The program not only addresses the specific issue of saving for and encouraging education—just hundreds of dollars saved for college is enough to more than triple a student’s likelihood of moving on to post-secondary education. It also helps build intergenerational wealth across communities where it has never existed. And it may also help build a shared sense of community and of responsibility for young people.

Glickstein grew up in the suburbs of New York. She is hard pressed to identify a specific thing that pushed her into a life of public service. It was just in the air that she breathed. “From my family, from my community, from what I had growing up,” she says, “it was just something I’ve always known in my heart that I wanted to contribute.”

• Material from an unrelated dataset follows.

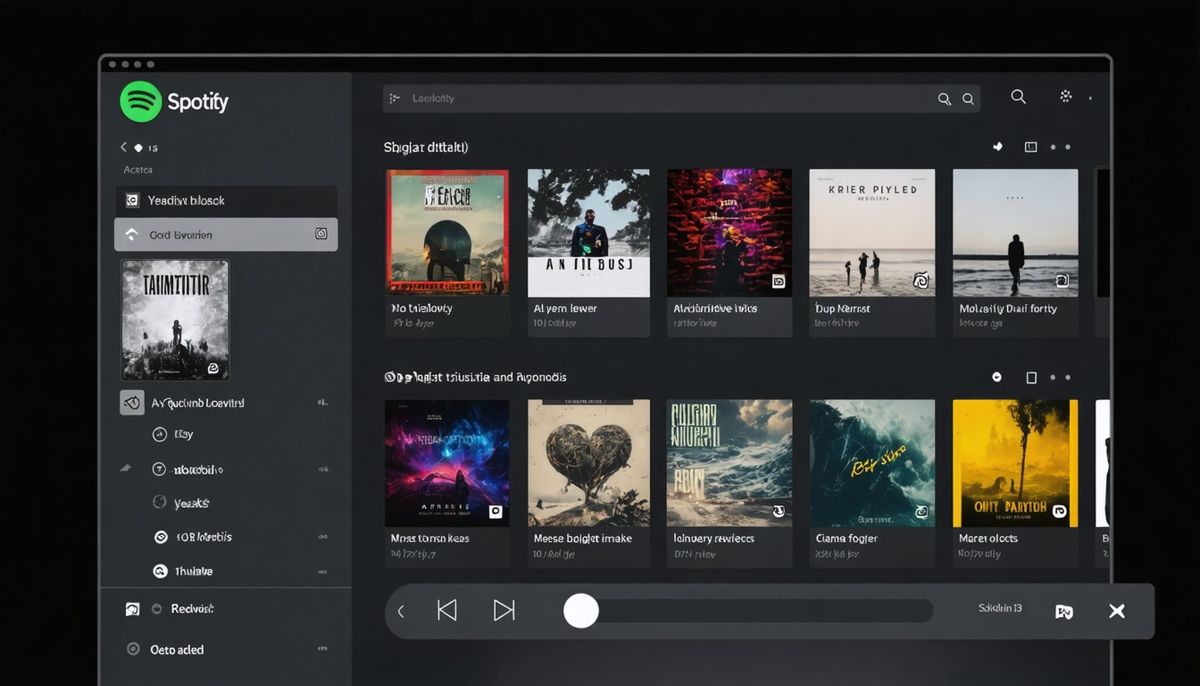Select the search magnifier icon in top bar

pyautogui.click(x=1018, y=97)
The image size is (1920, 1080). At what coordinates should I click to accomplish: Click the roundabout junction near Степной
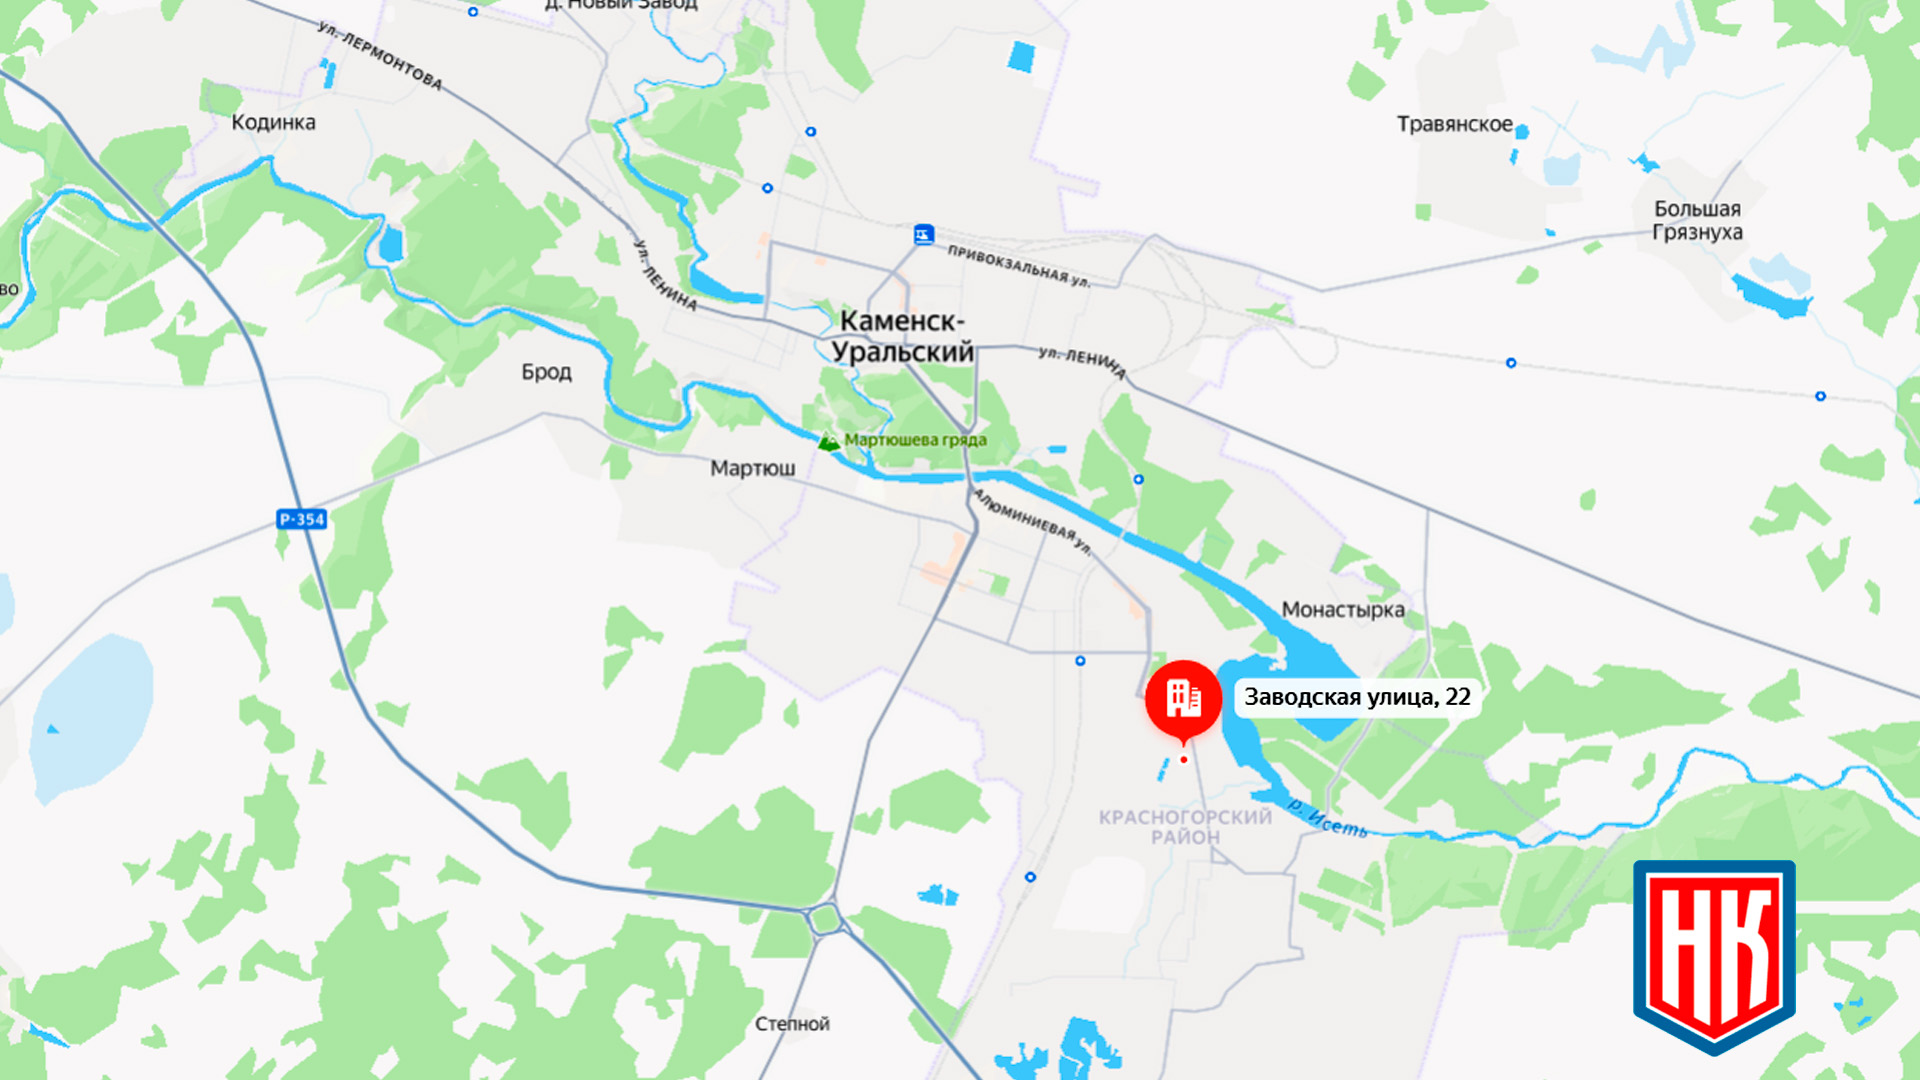point(826,917)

“I’ve been very lucky in some ways in knowing what I wanted to do from really very early on in my life,” Glickstein says. “And really the through-line has been working with communities to expand economic opportunities with and for the people that live there.”

“The magic of this whole thing is that, again, the platform has been created and there’s all these different ways people can plug in. And it goes back to kind of the way I view the world—that neighborhoods matter.”

Debra-Ellen Glickstein

After high school, Glickstein deferred college for a year and joined City Year, a national service program founded in 1988 to allow young volunteers to help in disadvantaged communities. She worked as a teacher’s aide in a school in East Boston, seeing up close the challenges faced by young children in a diverse, low-income neighborhood. After graduating from Wesleyan University, she went straight to work for a New York City mayoral campaign (her candidate, the Democrat Mark Green, lost to Michael Bloomberg) and then joined the staff of a newly elected Queens councilman, Eric Gioia.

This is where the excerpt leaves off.